13. CELUI QUI EMBRASSE EDEN
Et voilà. J'y étais de nouveau. Le lycée ne m'avait vraiment pas manqué. Le seul point positif de la journée : la météo, avec un beau ciel dégagé qui m'encourageait à ne pas déprimer tout de suite. Non, je pourrais déprimer, mais plus tard, après mes heures d'économie qui s'annonçaient longues et ennuyeuses comme toujours. Ce matin j'aperçus la voiture d'Adel arrêtée non loin du portail du lycée. De temps en temps il y déposait Eden, généralement quand ils avaient passé le week-end ensemble. Je ne pus m'empêcher de me sentir mal en le voyant sortir de cette voiture. Adel sembla lui dire quelque chose mais Eden se retourna à peine, les sourcils levés, l'air dire « quoi encore ? ». Adel leva les mains, visiblement agacé et Eden referma la portière avant de s'engouffrer dans le lycée. Le brun démarra et, en passant à ma hauteur, me lança le regard le plus mauvais qu'il devait avoir en stock. J'eus envie de m'enfuir en courant, mais je continuais de marcher comme si de rien était.
Comme d'habitude, je m'assis à côté d'Eden. Ce dernier me salua d'un grand sourire – comme si de rien était – et je fis de même. Je sortis mes affaires, et en jetant un coup d'œil à son sac (beaucoup plus volumineux que d'habitude) je remarquai toute une tripotée de fringues en bouchons dedans.
– On déménage ?, je lançai sur le ton de la plaisanterie.
Il leva les yeux vers moi, surpris par ma question. Et puis, il comprit que je parlais des habits dans son sac et lâcha un soupir.
– Ah, ça ! Non, j'ai juste récupéré quelques affaires chez Adel.
– Ok.
Pourquoi ? J'avais envie de demander. Mais je gardais la bouche fermée. Pour une fois, c'était pas plus mal. Non, celui qui enfonça le clou avait un prénom commençant par un B, et une intelligence relativement faible.
– Alors, on s'est fait larguer par sa princesse ?
Blaise apparut comme un screamer dans un jeu vidéo : effrayant et contre toute attente. Les deux mains posées à plat sur notre bureau commun, il ne quittait pas Eden des yeux. En face de lui, Eden soutint son regard, les sourcils levés. C'était quoi encore cette histoire ? À ce moment-là, le groupe des filles de la classe rentra, Sixtine à sa tête. Évidemment, quand elles virent Blaise penché vers nous, ses deux potes derrières lui, elles se dirigèrent vers nous, tout sourire.

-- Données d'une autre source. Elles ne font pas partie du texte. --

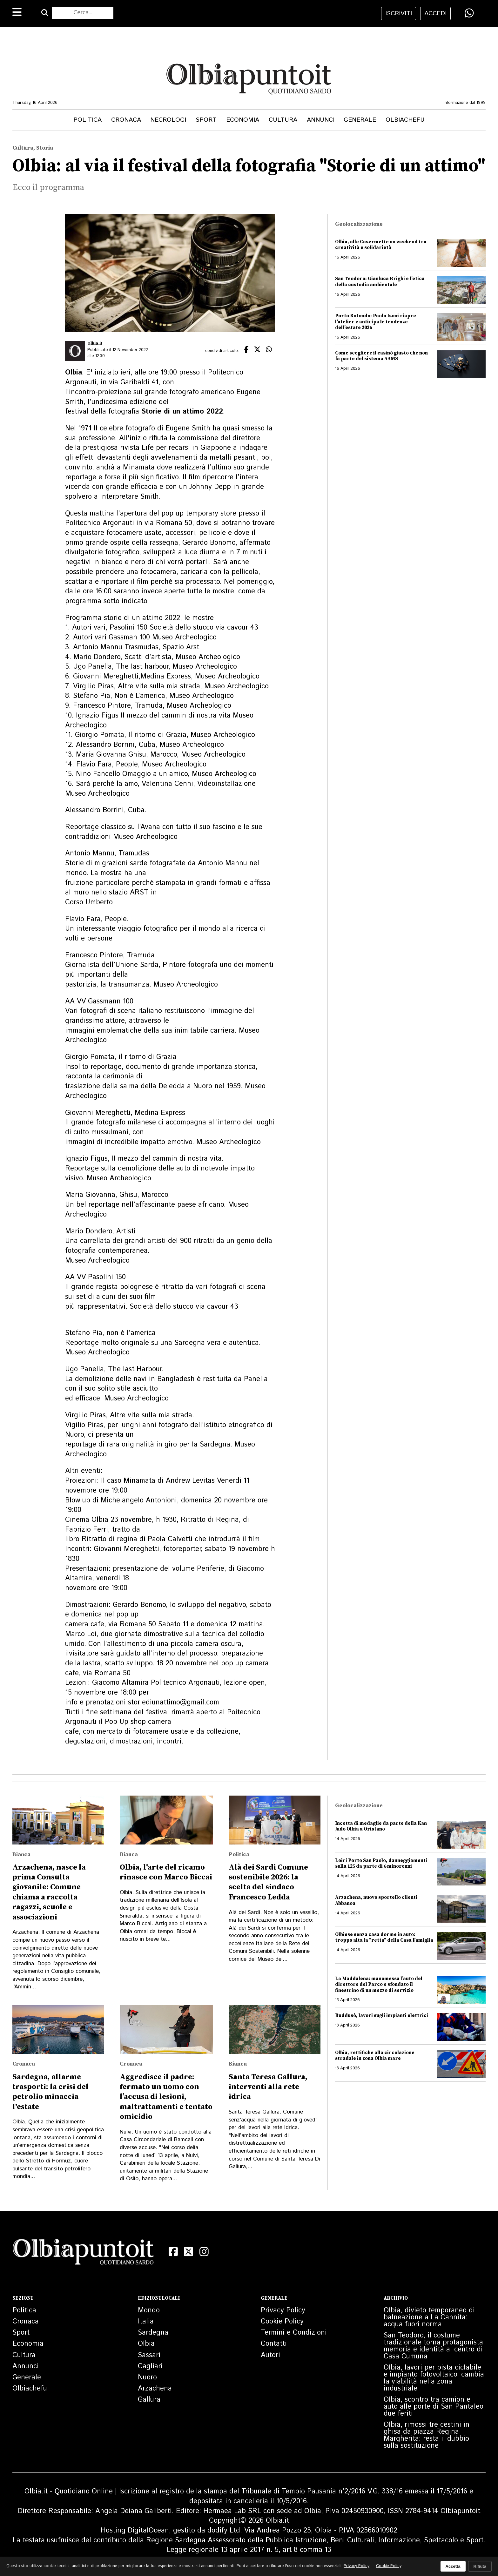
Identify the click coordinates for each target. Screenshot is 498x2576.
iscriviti (398, 13)
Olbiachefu (405, 120)
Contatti (274, 2344)
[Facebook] (173, 2252)
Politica (87, 120)
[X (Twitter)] (189, 2252)
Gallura (149, 2400)
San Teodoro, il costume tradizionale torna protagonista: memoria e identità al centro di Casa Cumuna (434, 2346)
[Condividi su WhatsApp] (469, 13)
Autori (270, 2355)
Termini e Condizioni (294, 2333)
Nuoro (147, 2377)
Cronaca (126, 120)
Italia (146, 2321)
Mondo (149, 2310)
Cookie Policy (282, 2321)
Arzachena (155, 2389)
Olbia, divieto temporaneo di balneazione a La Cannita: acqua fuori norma (429, 2317)
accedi (435, 13)
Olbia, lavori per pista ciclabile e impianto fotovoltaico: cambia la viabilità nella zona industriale (434, 2378)
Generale (360, 120)
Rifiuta (480, 2566)
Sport (206, 120)
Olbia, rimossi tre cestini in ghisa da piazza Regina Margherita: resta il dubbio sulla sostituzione (426, 2435)
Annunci (320, 120)
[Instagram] (204, 2252)
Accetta (453, 2566)
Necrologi (168, 120)
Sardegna (153, 2333)
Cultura (283, 120)
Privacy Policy (283, 2310)
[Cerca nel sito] (83, 13)
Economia (242, 120)
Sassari (149, 2355)
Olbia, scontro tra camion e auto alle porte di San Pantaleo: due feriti (434, 2407)
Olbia (146, 2344)
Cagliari (150, 2366)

– Il n'avait pas l'air très content ce matin...
– En quoi ça te regarde ? demanda Eden d'un ton froid.
– Je suis curieux, c'est tout...
– Bah la curiosité est un vilain défaut.
– Ou bien, il en a eu assez de se mettre à quatre pattes et est allé chercher une vraie relation ?

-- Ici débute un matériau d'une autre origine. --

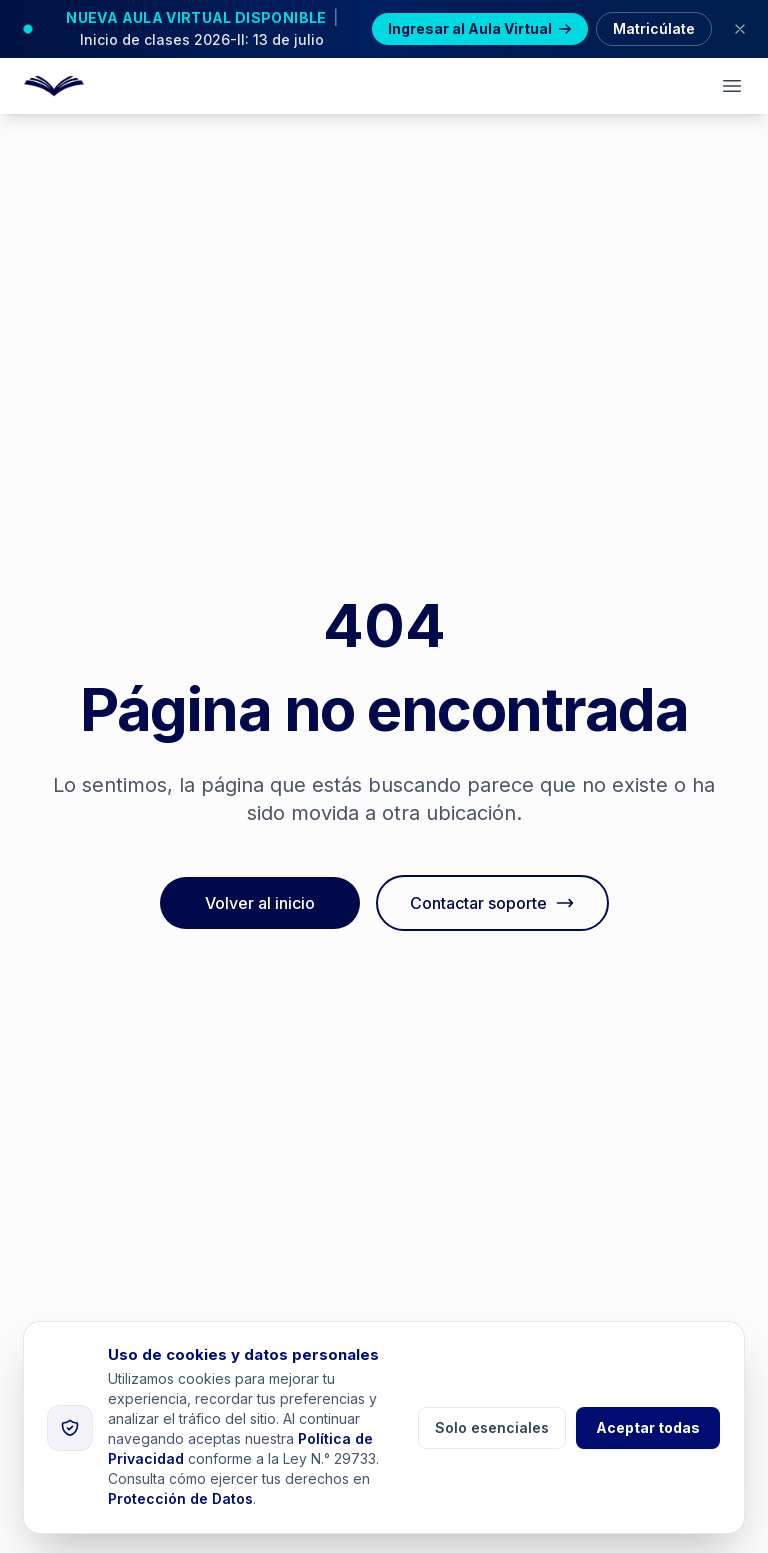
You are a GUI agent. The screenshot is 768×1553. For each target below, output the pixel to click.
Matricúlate (654, 28)
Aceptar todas (648, 1427)
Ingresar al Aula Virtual (480, 28)
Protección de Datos (180, 1498)
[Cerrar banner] (740, 29)
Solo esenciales (492, 1427)
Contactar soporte (492, 903)
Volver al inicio (260, 903)
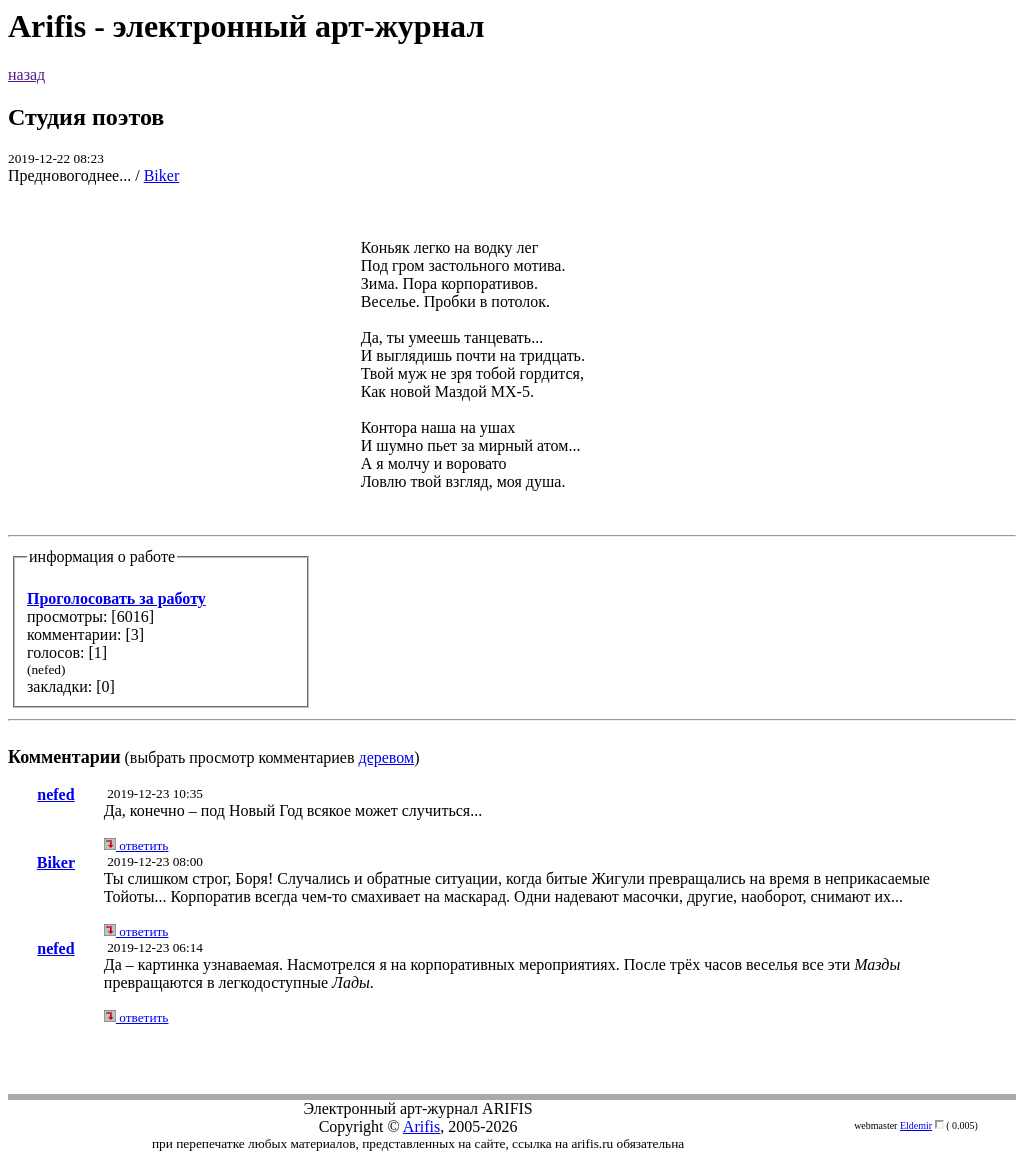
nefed (55, 794)
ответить (136, 845)
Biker (162, 175)
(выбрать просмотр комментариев (512, 484)
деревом (387, 757)
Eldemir (916, 1125)
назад (26, 74)
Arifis (421, 1126)
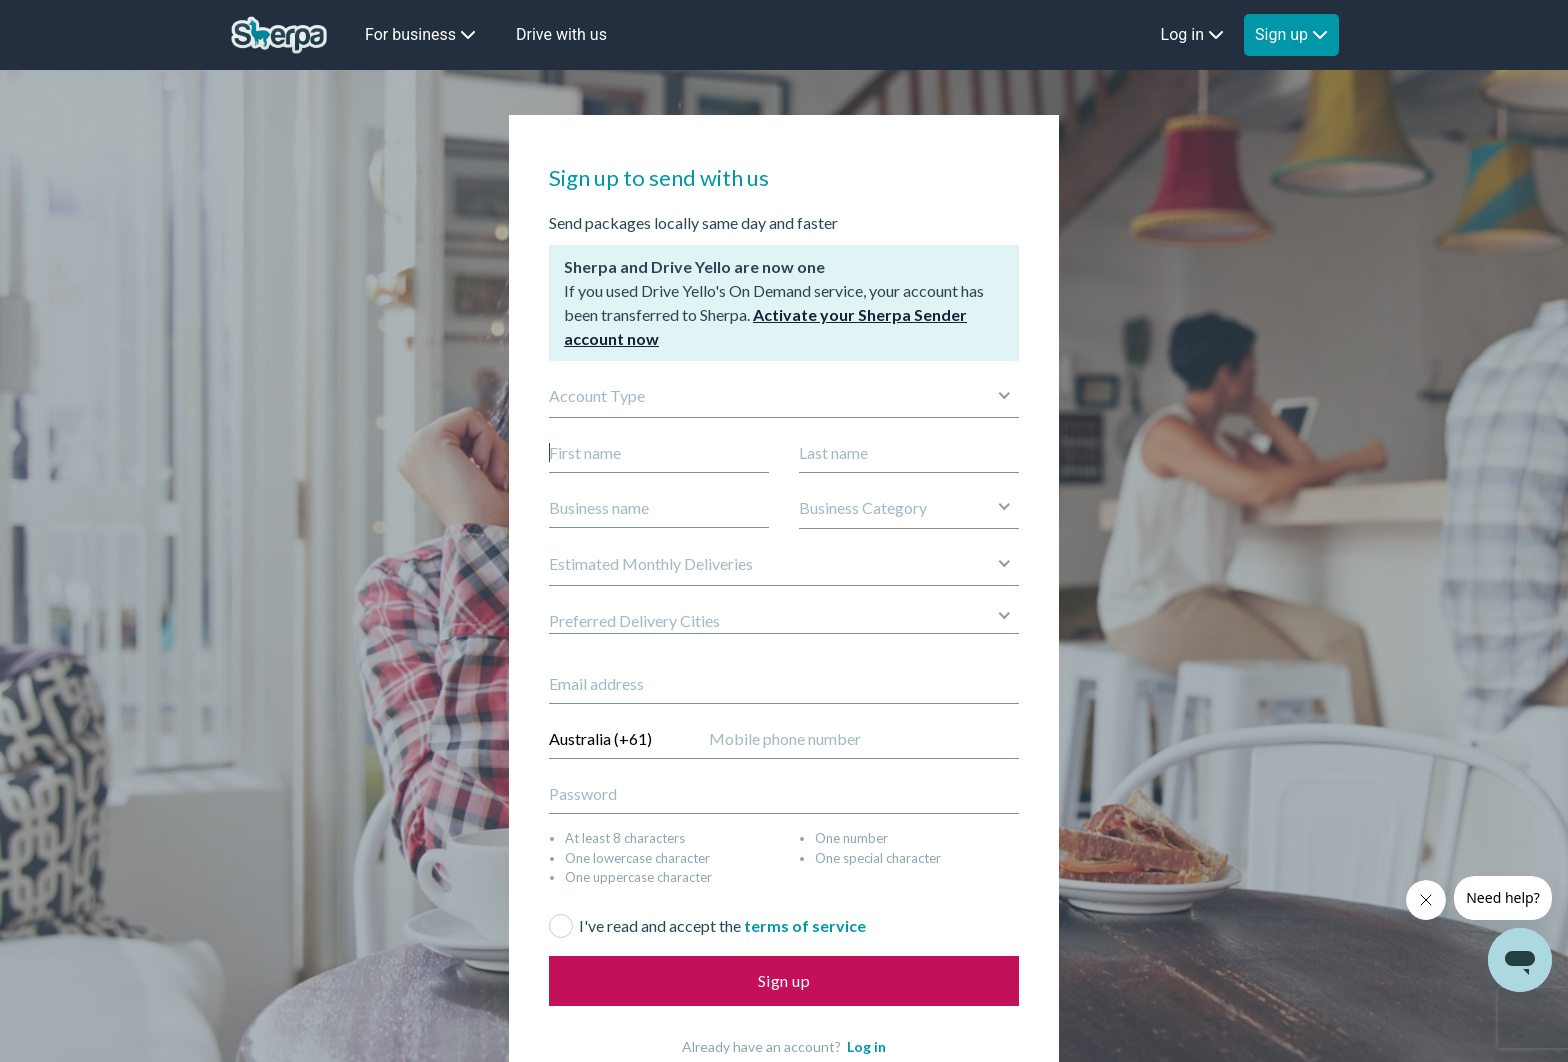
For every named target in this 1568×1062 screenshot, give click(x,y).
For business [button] (420, 34)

– C'est quoi ton putain de problème ?!
Eden se leva d'un seul coup. Derrière Blaise ses potes ricanèrent bêtement. Les filles ouvrirent de grands yeux mais seule Inès s'interposa, même si sa grande cheffe Sixtine voulu l'en empêcher.
– Les garçons !
J'étais blanc comme un linge.
– Blaise t'es vraiment trop con !
– Qu'est-ce que tu veux Inès ? Il te plaît ? Tu veux essayer de sortir avec une pédale ?
Elle ouvrit la bouche, choquée et... Lui colla une baffe qui résonna dans toute la salle. Blaise devint rouge tomate, et s'apprêta à gueuler un grand coup quand la porte s'ouvrit à nouveau pour laisser entrer notre professeur, en retard, et complètement à la ramasse.

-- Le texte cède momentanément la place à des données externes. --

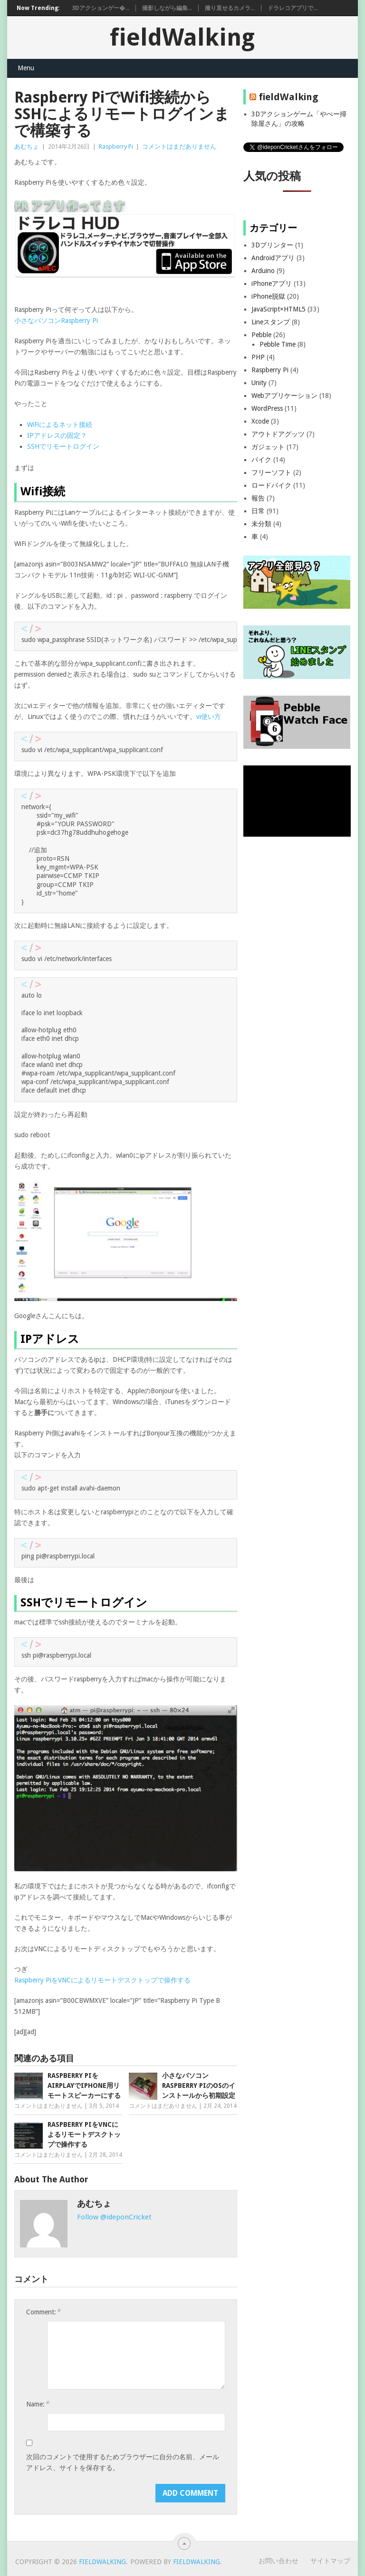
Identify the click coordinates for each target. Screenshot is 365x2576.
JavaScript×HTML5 (278, 309)
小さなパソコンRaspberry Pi (56, 320)
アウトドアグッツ (278, 434)
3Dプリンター (272, 245)
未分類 (261, 524)
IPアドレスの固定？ (57, 435)
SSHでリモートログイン (63, 446)
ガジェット (268, 447)
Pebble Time (277, 344)
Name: (37, 2403)
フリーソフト (271, 472)
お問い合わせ (278, 2561)
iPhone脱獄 (268, 296)
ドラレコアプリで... (292, 8)
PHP (258, 357)
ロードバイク (271, 485)
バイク (261, 459)
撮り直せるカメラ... (230, 8)
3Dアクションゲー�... (100, 8)
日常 (258, 511)
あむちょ (26, 146)
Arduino (263, 270)
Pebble (261, 335)
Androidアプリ (273, 258)
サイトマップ (330, 2561)
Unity (259, 383)
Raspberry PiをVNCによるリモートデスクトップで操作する (102, 1980)
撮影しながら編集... (167, 8)
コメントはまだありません (179, 146)
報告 (258, 498)
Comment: (43, 2311)
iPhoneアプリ (271, 283)
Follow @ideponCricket (114, 2217)
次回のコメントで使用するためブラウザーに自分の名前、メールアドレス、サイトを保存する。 (122, 2462)
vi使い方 (208, 716)
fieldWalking (182, 37)
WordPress (267, 408)
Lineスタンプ (270, 322)
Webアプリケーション (284, 395)
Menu (26, 68)
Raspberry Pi (116, 146)
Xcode (260, 421)
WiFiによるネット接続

– Il se passe quoi par ici ?
– Rien monsieur, cracha Blaise.
Il n'avait même pas les couilles d'assumer. Tu parles d'un mec qui se voulait fort, viril, et tout ce qui allait avec. Inès le foudroya du regard, Blaise l'imita, mais sur Eden.
– Bon, dans ce cas, vous pourriez peut-être regagner vos places ?
À ce moment-là je ne suis pas sûr d'avoir bien vu, mais je crus bien voir Eden sécher rapidement une larme.
* * *
Eden ne resta pas pour la suite de la journée. Je le cherchais des yeux dans la queue de la cantine quand Inès vint vers moi.
– Il est rentré chez lui...
– Ah bon... merci.
– Blaise est vraiment trop con.
– Bien joué pour tout à l'heure.
Elle me donna un coup de coude et rigola un peu.
– Je t'avoue que ça me démangeait pas mal. Depuis le jour où il a critiqué mes fesses en gym en fait.
Ses fesses ? Elles avaient quoi ses fesses ? Elles n'étaient sans doute pas assez bien pour Blaise, qui, de toute façon, ne jurait que par les filles ultras minces et trop maquillé comme Sixtine.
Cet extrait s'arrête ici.